In Rye, gallery owner Clive Sawyer noted that Waterstones "has crept in under the guise of a nice, independent book store, which it simply isn't. Ultimately, it's the dishonesty I really dislike."

But Waterstones managing director James Daunt countered that the motivation was size rather than subterfuge. "What people expect when they see the brand is a lot of books, but when you walk into something no bigger than a London bus, then it has got to be different," he said of the smaller locations.

Robert Topping, whom the Guardian described as "an independent bookseller who has been less than complimentary about the chain in the past," is not overly concerned. He did caution, however, that Waterstones should fear customers mistaking their unbranded shops for independents and walking out disappointed: "Independent bookshops and their readers are, in essence, independent-minded people. That is why readers shop with us and not chains."

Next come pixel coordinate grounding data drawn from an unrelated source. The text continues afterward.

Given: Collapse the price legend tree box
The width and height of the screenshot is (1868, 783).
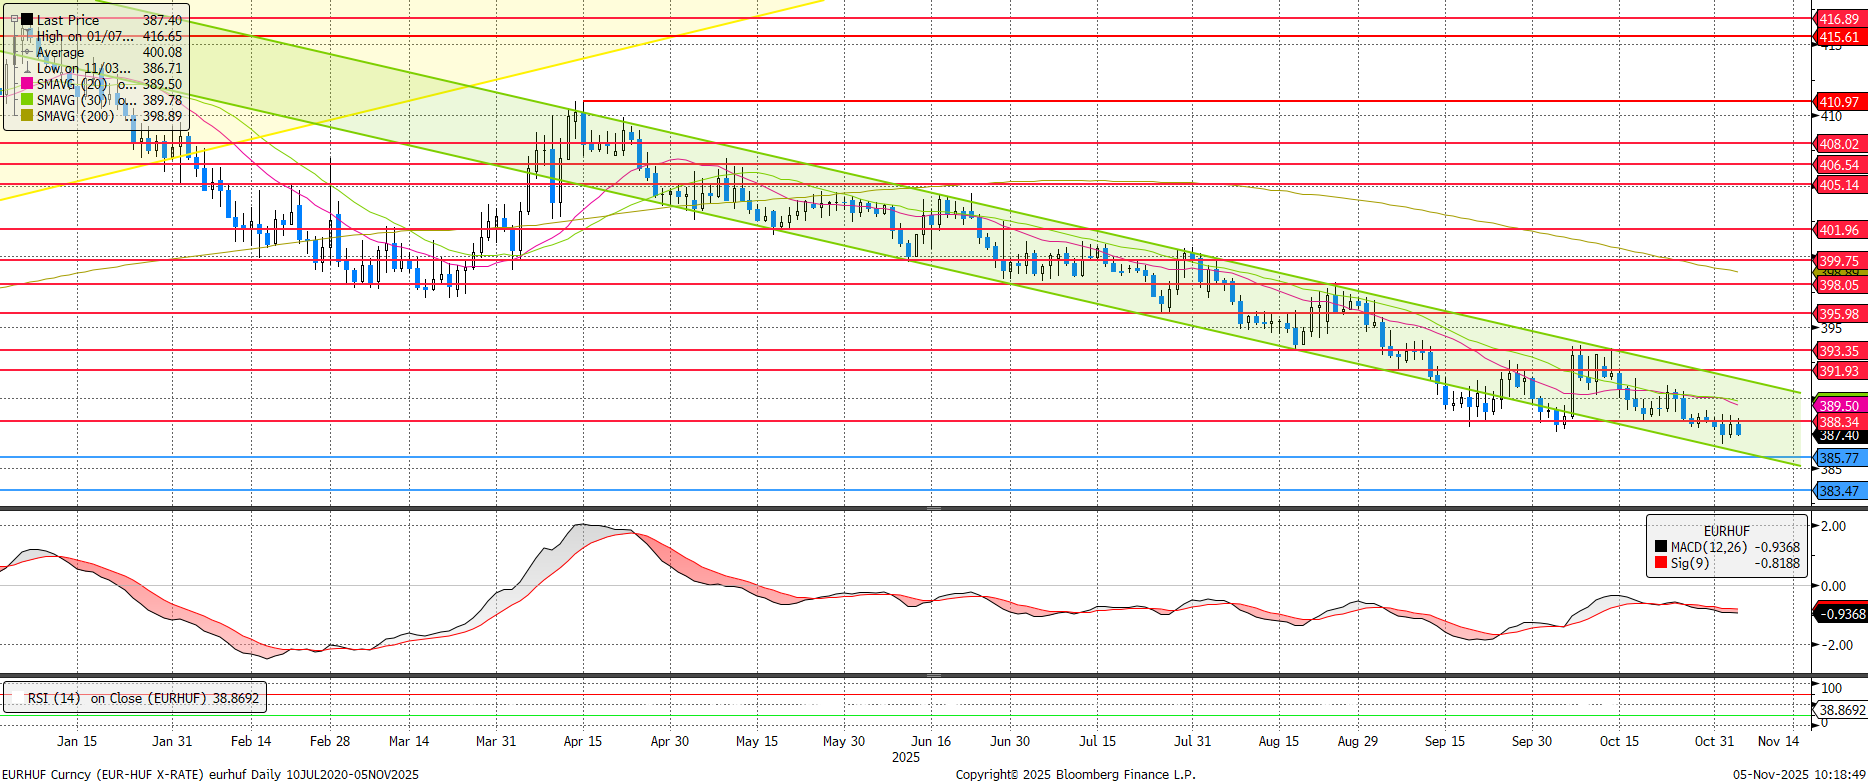Looking at the screenshot, I should (14, 19).
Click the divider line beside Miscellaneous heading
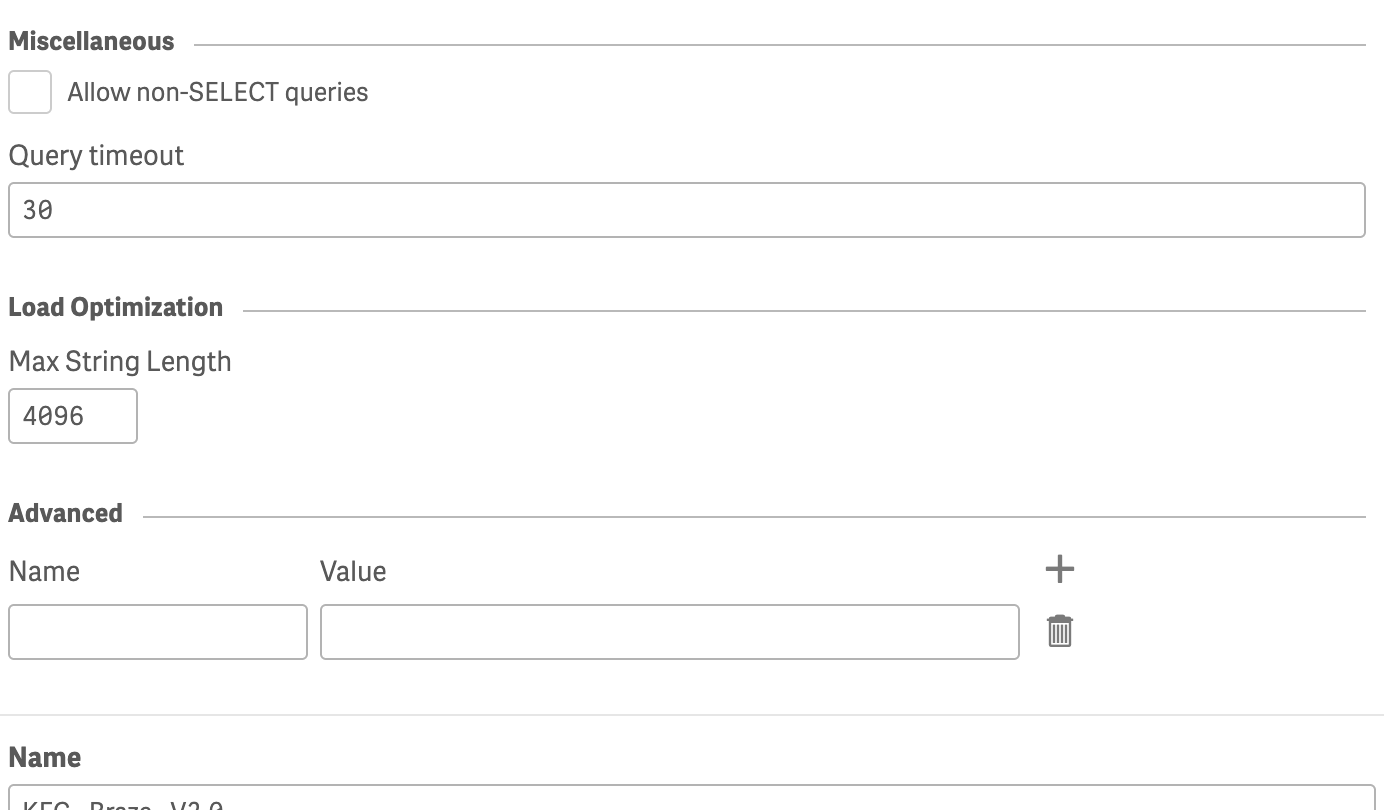This screenshot has height=810, width=1384. 780,45
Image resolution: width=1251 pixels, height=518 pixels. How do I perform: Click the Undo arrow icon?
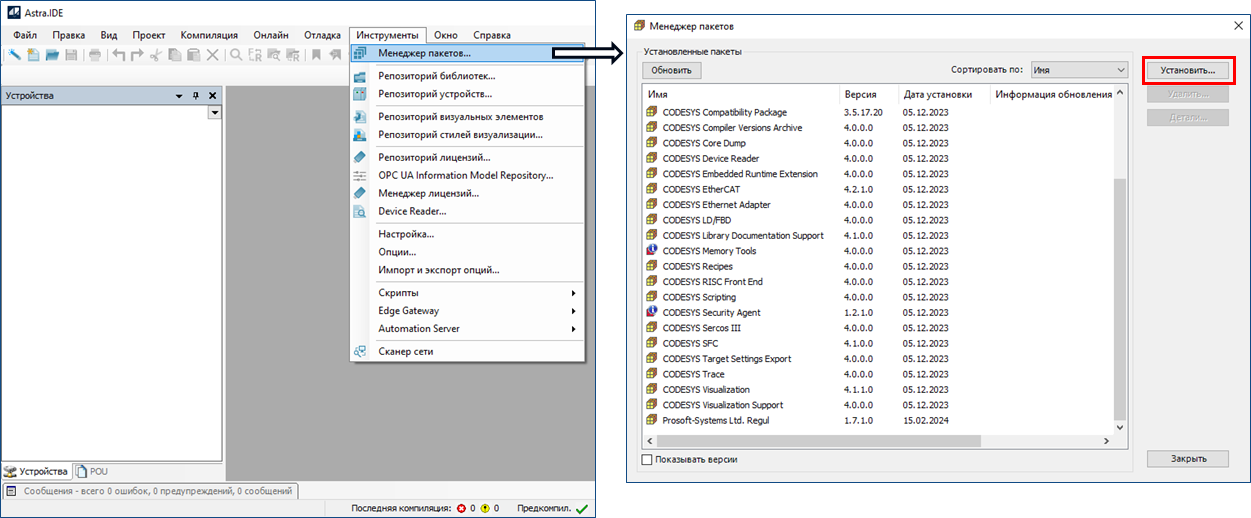[x=119, y=55]
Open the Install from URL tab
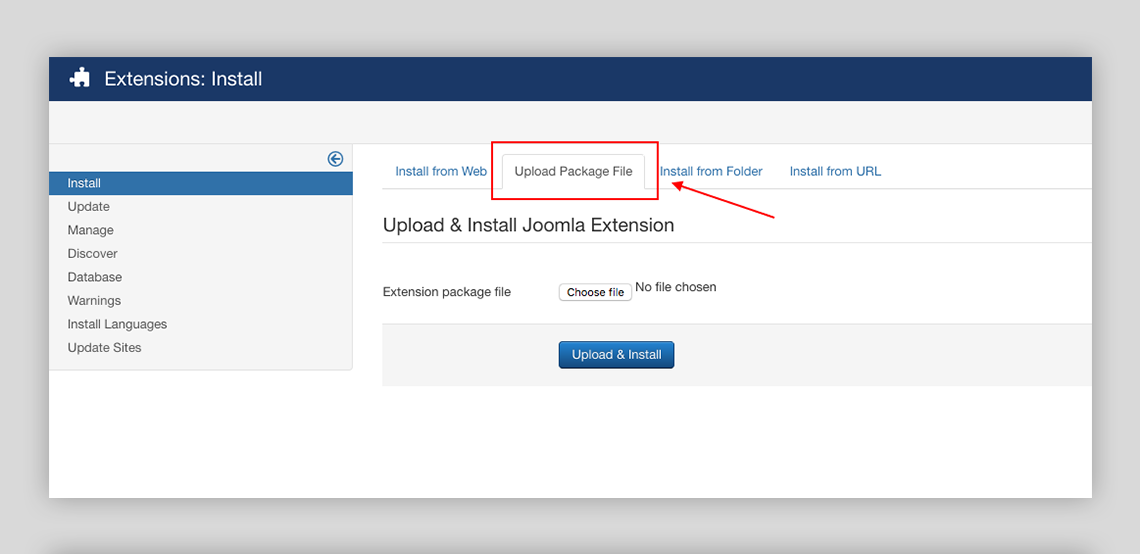 pyautogui.click(x=835, y=171)
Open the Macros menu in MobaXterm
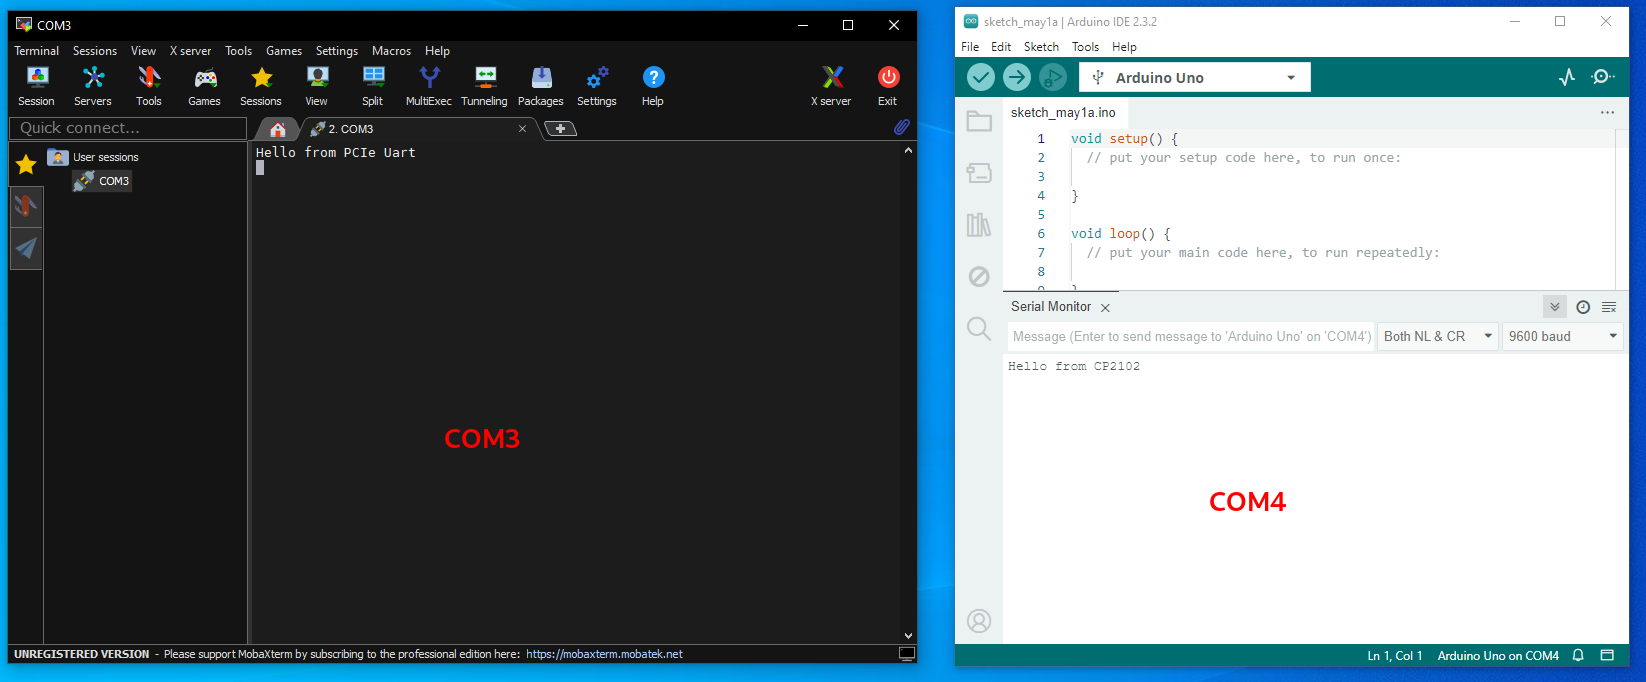Screen dimensions: 1646x682 tap(391, 51)
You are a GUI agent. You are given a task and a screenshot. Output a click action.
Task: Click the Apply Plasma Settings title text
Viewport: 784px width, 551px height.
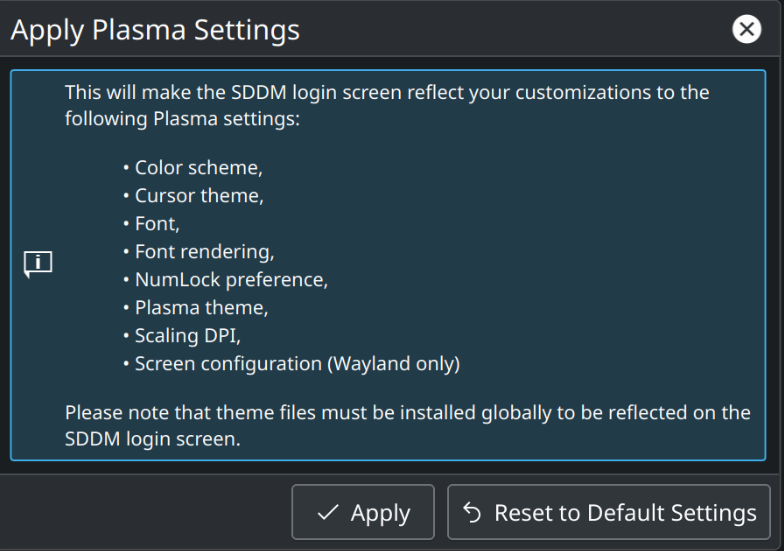[x=155, y=30]
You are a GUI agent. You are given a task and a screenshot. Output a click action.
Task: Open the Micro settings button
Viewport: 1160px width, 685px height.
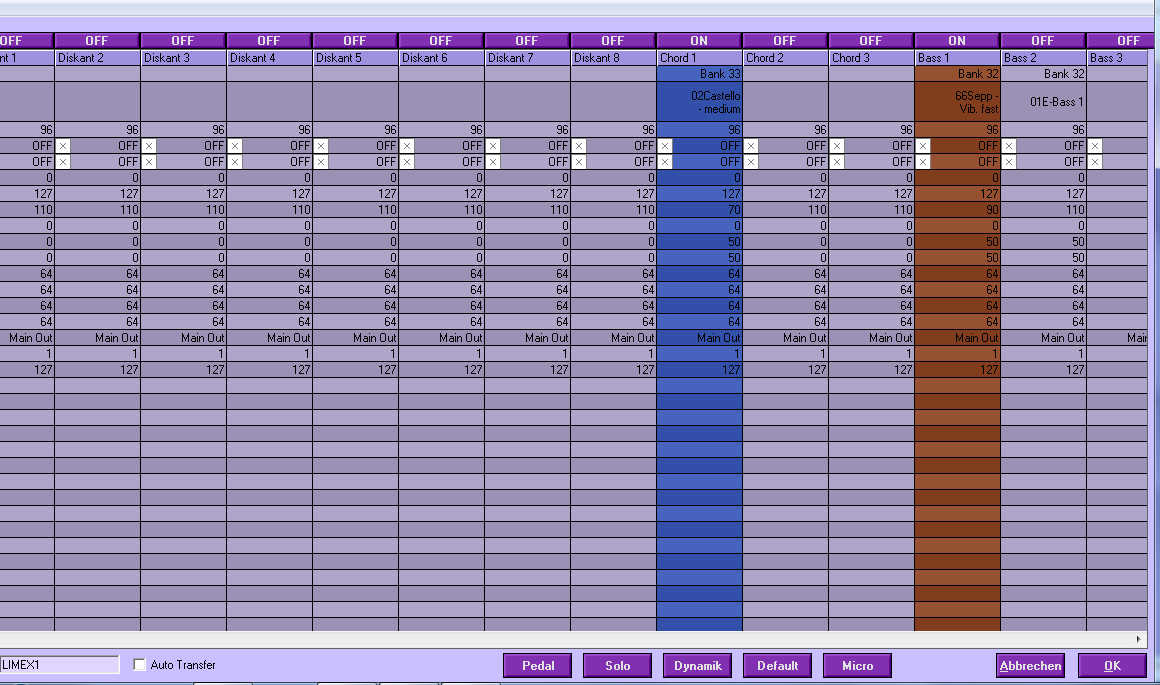(857, 665)
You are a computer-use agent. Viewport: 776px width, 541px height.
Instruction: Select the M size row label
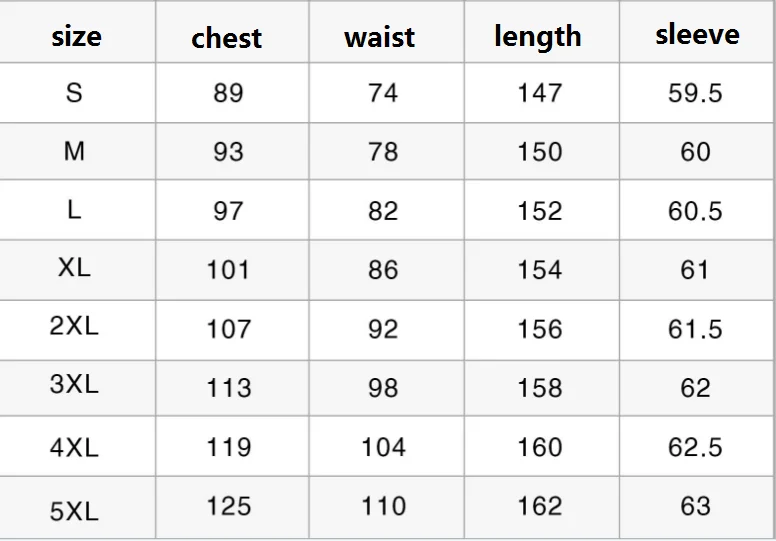coord(74,151)
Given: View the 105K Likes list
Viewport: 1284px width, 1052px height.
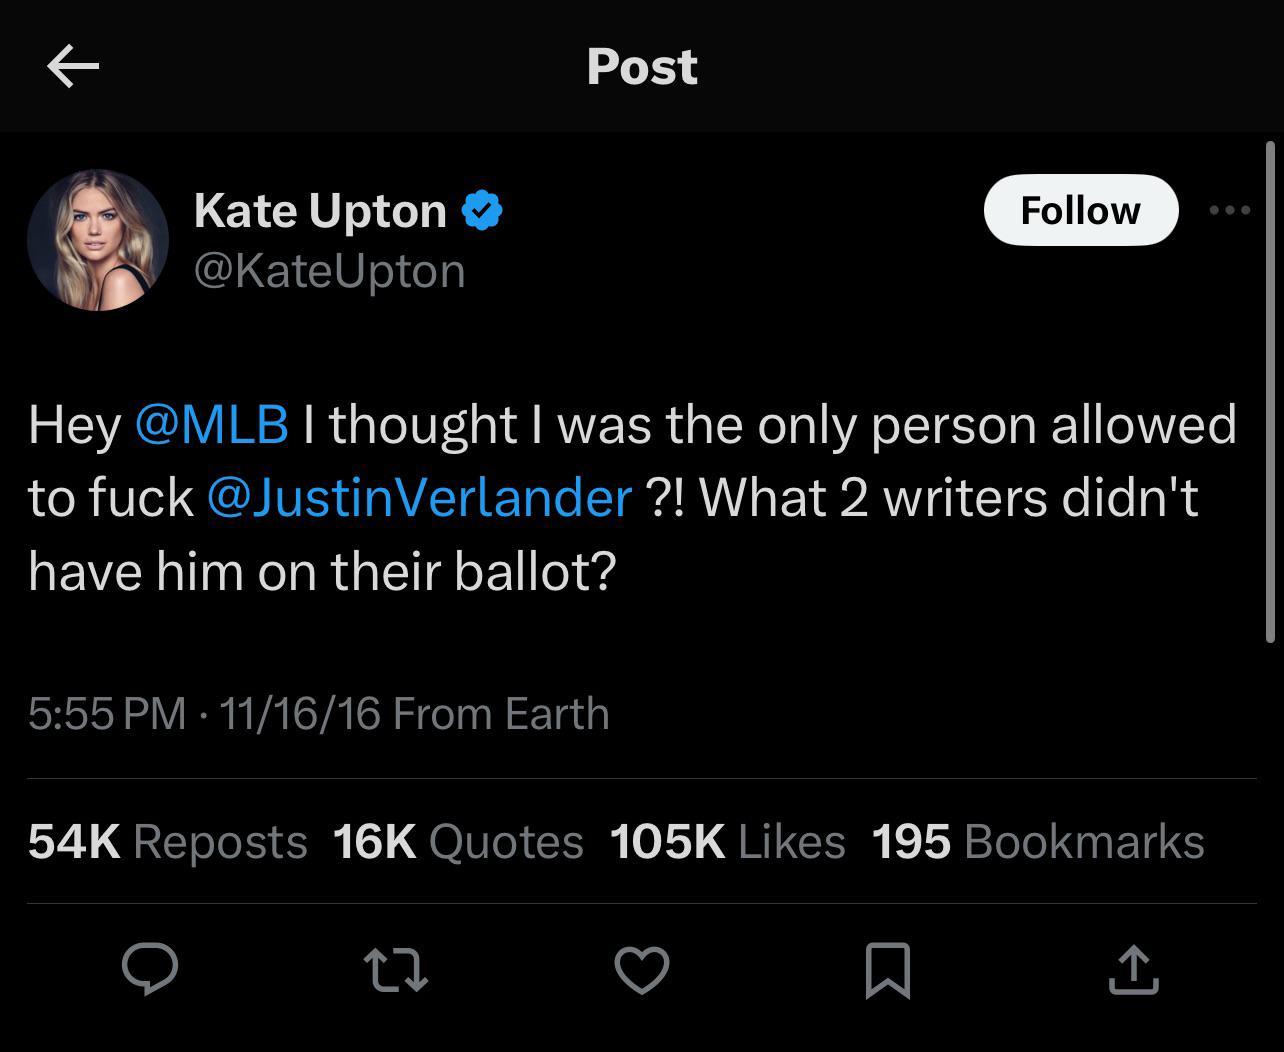Looking at the screenshot, I should point(727,842).
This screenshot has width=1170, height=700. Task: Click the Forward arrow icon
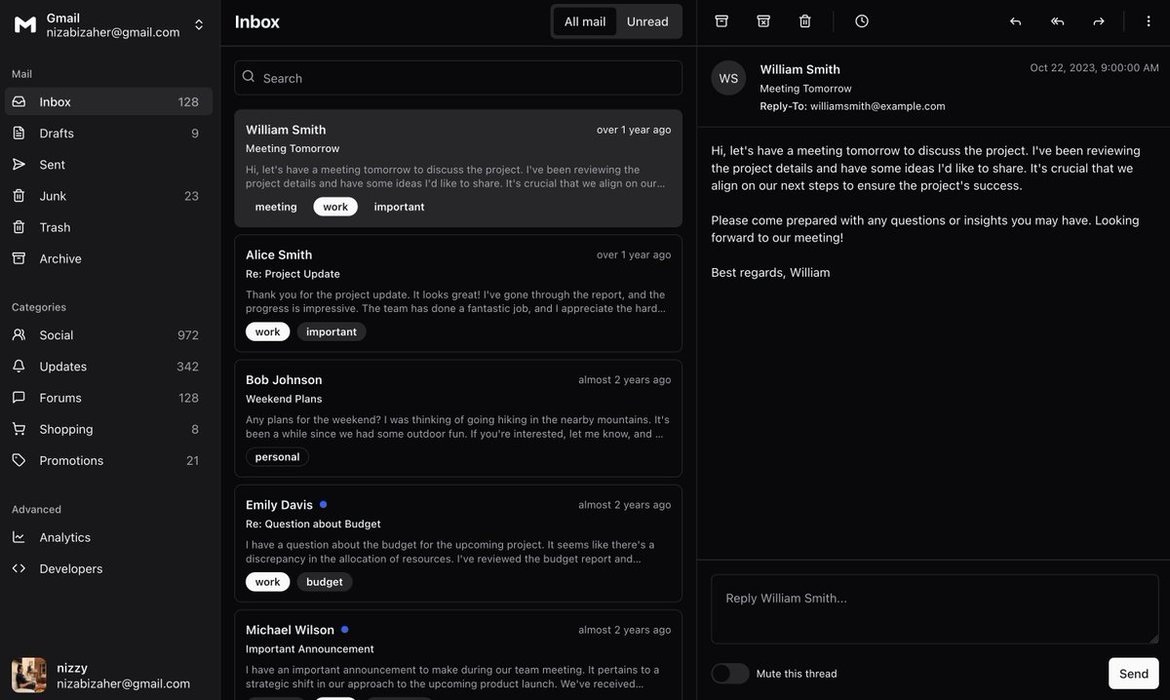coord(1099,21)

The Guardian also noted that a "lack of concern among independents reflects the healthy state of the sector."
Daunt contended that "the vast majority [of people] have welcomed them greatly. They are very small shops in towns that had independents and very much wish they still had independents but don't. We can't open up great big Waterstones here but we can open up small ones. We are coming into quite sensitive high streets with predominantly independent retailers on them and we wish to behave as they do."

He later told the Bookseller he had received "endless e-mails from people saying, 'Can you open an unbranded shop in our area, we don't have a bookshop because it closed down.' Someone from Oakwood in Leeds contacted me this morning, and someone from just outside Bristol yesterday. We now have lots of new potential areas to look at."